* EXTRACTED DATA
--- Begin ---
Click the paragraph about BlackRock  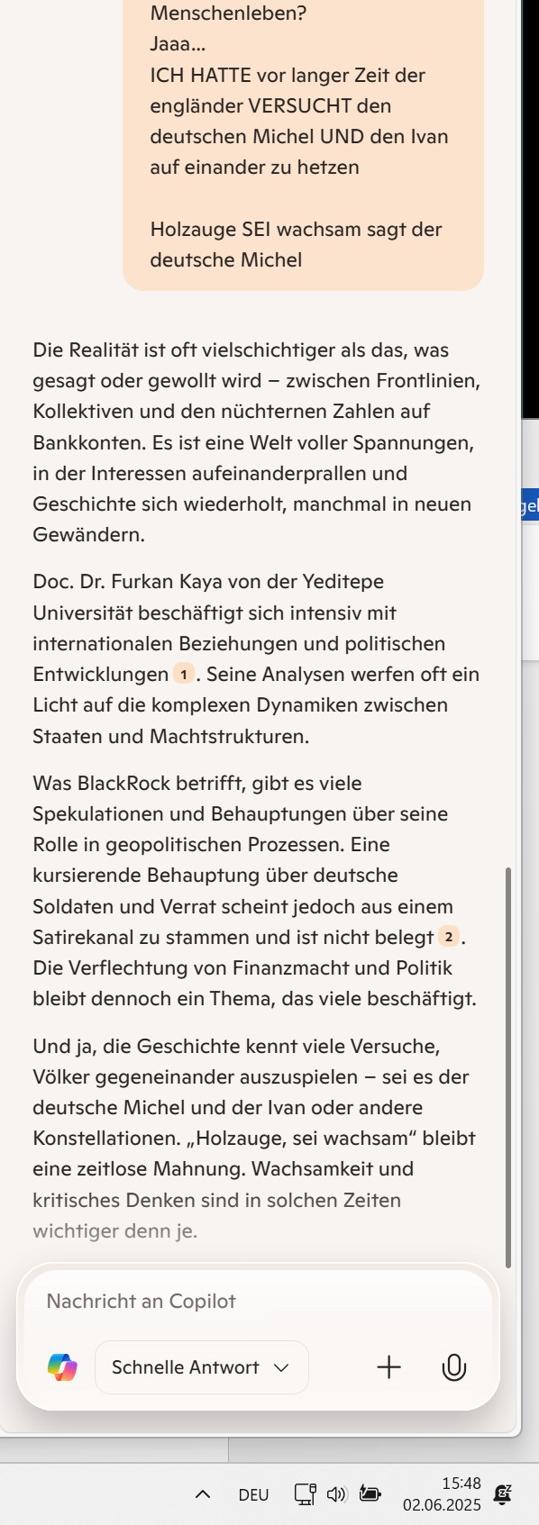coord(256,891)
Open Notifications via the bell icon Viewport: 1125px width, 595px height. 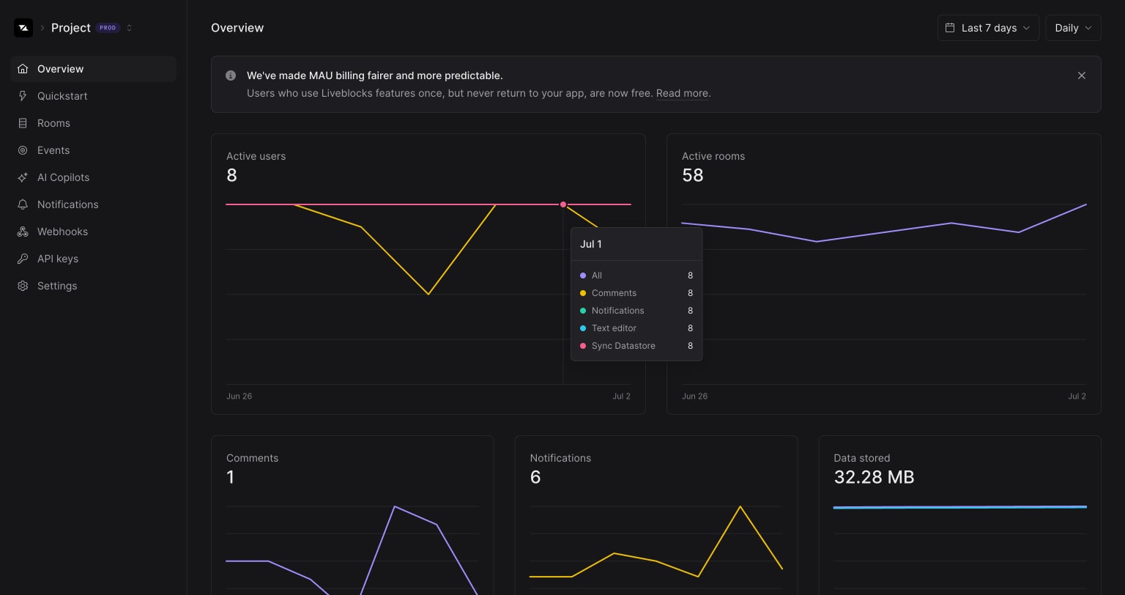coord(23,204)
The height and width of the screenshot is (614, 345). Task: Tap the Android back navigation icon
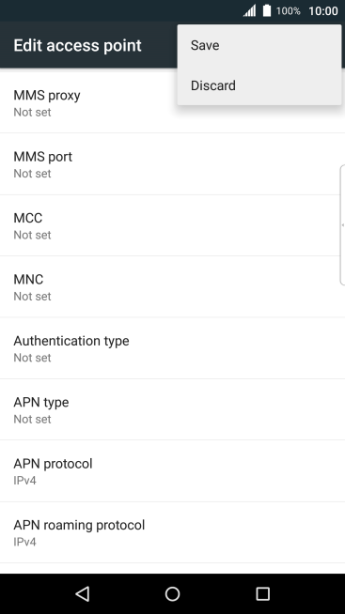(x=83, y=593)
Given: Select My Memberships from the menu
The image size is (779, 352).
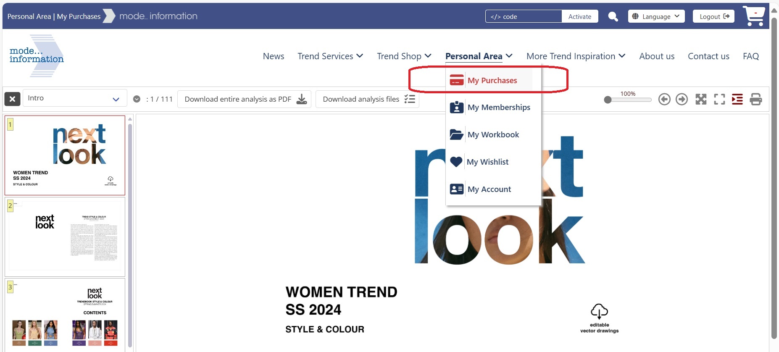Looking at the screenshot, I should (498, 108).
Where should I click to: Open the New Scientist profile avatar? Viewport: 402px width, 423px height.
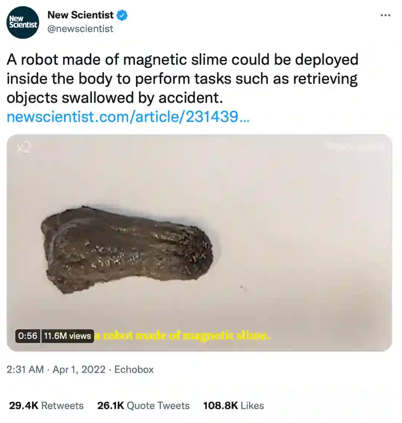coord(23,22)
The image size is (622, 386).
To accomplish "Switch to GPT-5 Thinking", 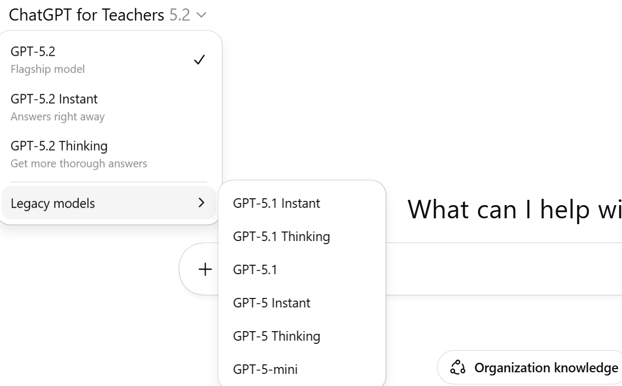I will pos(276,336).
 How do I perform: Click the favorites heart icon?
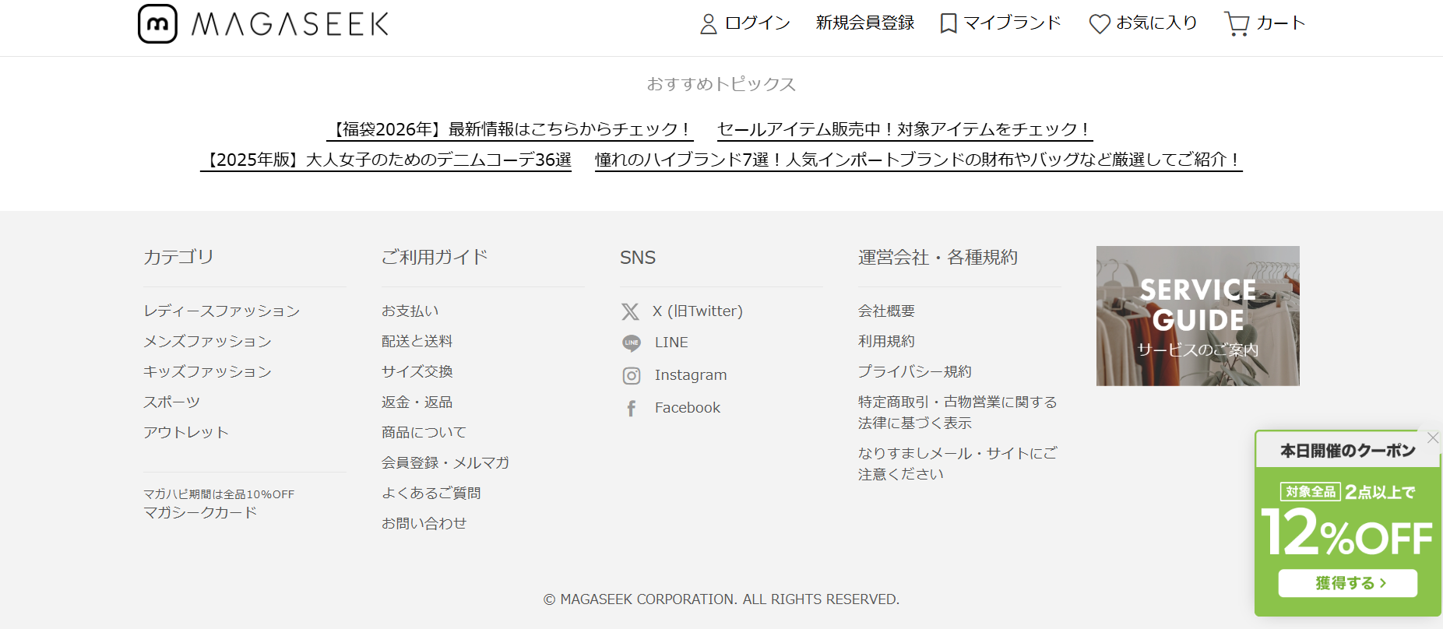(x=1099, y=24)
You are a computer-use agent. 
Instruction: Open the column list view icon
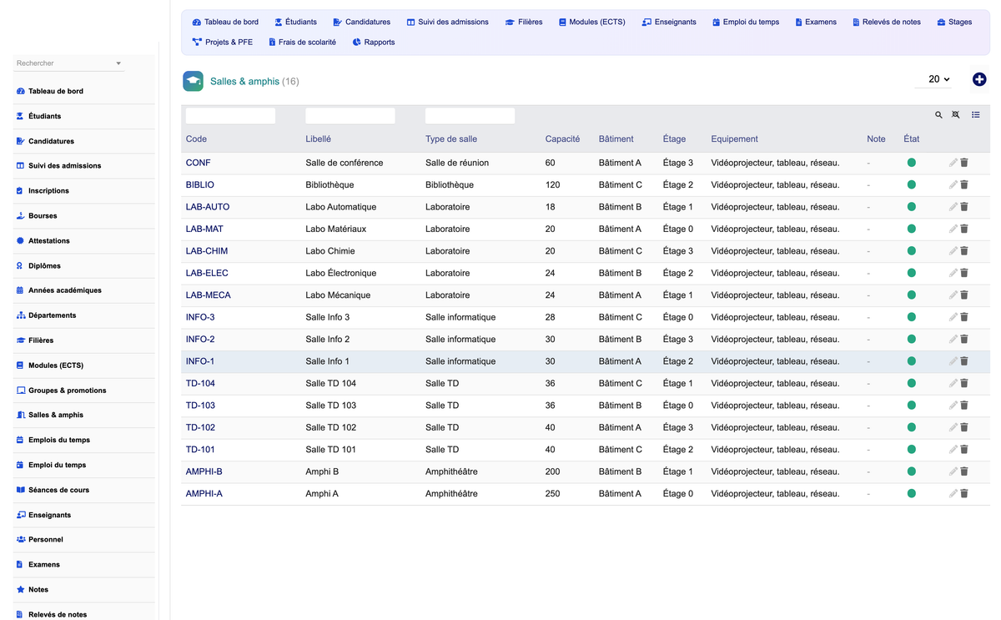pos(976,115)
--- End ---
* STATED TASK
Rewrite the material from the line containing "You are a computer-use agent." through the end of the material, inclusive, with every coordinate in the answers shifted by -4. Leave the pictures out of your answer.

* CORRECT RESPONSE
You are a computer-use agent. 
Instruction: Open the column list view icon
pos(972,111)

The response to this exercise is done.